He’s not a native, but Chuck Toussieng has a burning desire to make Richwood a better place.
For 10 days every summer on a dry lake bed in the Nevada desert, tens of thousands of people come together to co-create Black Rock City: a temporary celebration of art and community. Participants at the annual Burning Man Festival erect grand-scale sculptures, build movie theaters and yoga studios, run pop-up restaurants and throw spontaneous dance parties. For festival alums, the radical participation and creativity of “The Burn” becomes a new mindset—an experienced knowledge that, when people have a shared vision and give it their all, it will become reality.
Take Chuck Toussieng. He’s gone to Burning Man from his hometown of Malibu, California, for the past decade. So when his wife-to-be, Summersville native Katie Fleer, brought him home to West Virginia in 2012 to meet the family, he saw raw potential. “We’re driving around, and I’m like, Wait a minute! Why doesn’t anybody talk about the mountains and the rivers and the waterfalls?” He jokes now that it seemed like a conspiracy among West Virginians to keep it all to ourselves.
Toussieng fell in love with West Virginia’s beauty on that first trip. He especially liked the gateway nature of Richwood. “If you drive (U.S. Route) 19, you drive by Summersville, you don’t go through it. You drive by Fayetteville, you don’t go through it. But when you’re driving to Snowshoe or the Mon Forest or the Cherry River, you have to go through Richwood.” He learned on a later trip that Richwood has access to fast, 100-megabit internet. “And when I found out that in Richwood you could buy a house with five acres and a stream for less than I paid for my truck, I was interested.”
The couple got married in 2012 and moved to Richwood in 2015. Toussieng became a key member of the community early on when he volunteered to manage the town swimming pool—how hard could it be? That underestimation turned out to be “a hilarious mistake.” In June 2016, the Cherry River flooded the town, ruined the pool’s pumps, and left four feet of mud behind. Seeing the pool’s value as a stress reliever during the clean-up, he raised money, bought new pumps, cleaned the mud out, and had the pool open again in just three weeks. Richwood’s flood response showed him not a dying former coal and lumber town, but a place of caring and resilience. “They’re like a family here,” he says. “They’ll gossip and complain about each other but, when the flood came, these guys stood back to back and made sure everybody was taken care of.”

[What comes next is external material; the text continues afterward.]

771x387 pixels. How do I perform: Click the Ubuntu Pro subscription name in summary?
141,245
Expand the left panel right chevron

For the past year and a half, Toussieng has taught classes for free in a building he and his wife bought in downtown Richwood—most recently, a 12-week boot camp on how to write code. “I thought, I’ll do it two nights a week, you’ll have to do a lot—a lot—of homework, but if you commit yourself, I will teach you not only how to work as a programmer/developer, but how to work as an independent, remote consultant.” Sixty people signed up on Facebook. Forty-five showed up to the first class, in January, and 30 to the second class. He graduated 14 dedicated students in April, and he was happy with that. Near-term, he plans to offer internships, hire some of his graduates for entry-level work, and start passing projects directly along to graduates as their abilities improve. He also hopes graduates will help teach future students. It’s his secret plan, he says, for building up amenities like a bookstore and a movie theater in town. “If I can get 20 people in Richwood making technology-level salaries, imagine all of the jobs it would create around that.”

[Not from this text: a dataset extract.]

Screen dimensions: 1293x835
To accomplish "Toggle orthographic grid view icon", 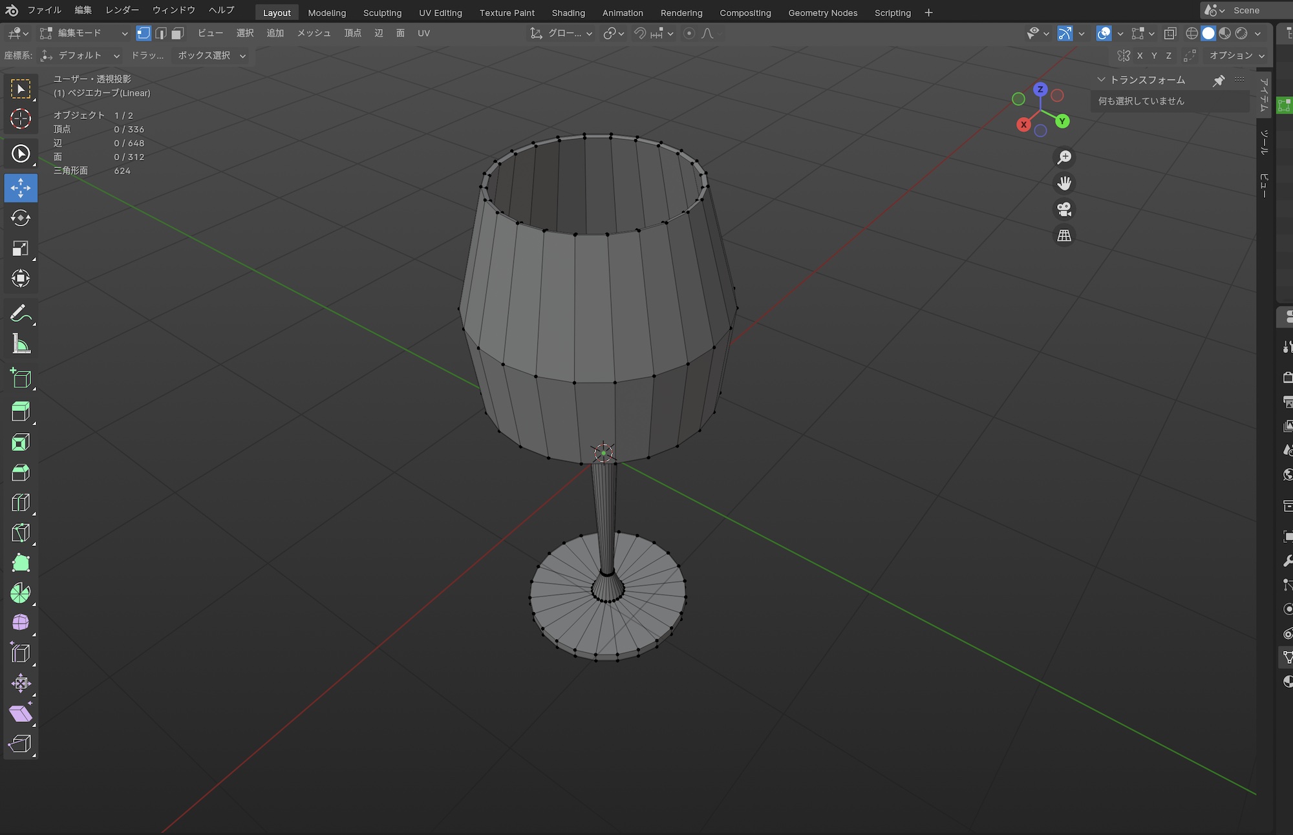I will (x=1064, y=235).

Richwood—and towns all across West Virginia—offer great opportunity, Toussieng says. “Say I wanted to open a microbrewery. If I wanted to do that in Los Angeles, I would have to spend a couple million dollars buying an old building and renovating it,” he says. “Or, it’d be really awesome to buy my own house on property where I could build a treehouse without going through a seven-year permitting process. It would be awesome if I could afford to only have to work four days a week, open my front door, hop on my bike, ride down to the river, and fish or paddle world-class whitewater. You can do that here. Opportunity is what you make it.”
It’s a matter of perspective, in his mind. “You have to get the kind of people who, when they drive into a Richwood or a Clendenin, they see past the falling-down houses. Falling-down houses can be picked up and rebuilt—they’re opportunities to create something new.” Some people might complain about having to drive two hours to the nearest airport, he says. “How about, you can drive six hours and be at the beach, in New York, in Lexington, in Columbus, in all of these places that are so close around here—and at the same time pay $20,000 for your house? It’s not for everybody, but I think it could be for a lot of people.”
When old friends ask Toussieng to describe Richwood, he tells them it’s a Burning Man camp, only better. “The whole idea at Burning Man is, it’s a gifting economy. The goal isn’t to make a ton of money, it’s to make an amazing place that’s fun to come and live. The bummer about it is, you have to bring all your stuff out there—if you forget a bolt, you’re driving two hours to Reno to buy a bolt. Here, we’ve got water, power, infrastructure.
“And Burning Man only lasts for a week. In Richwood, you can do anything you want to do, create whoever you want to be. And it could really last.”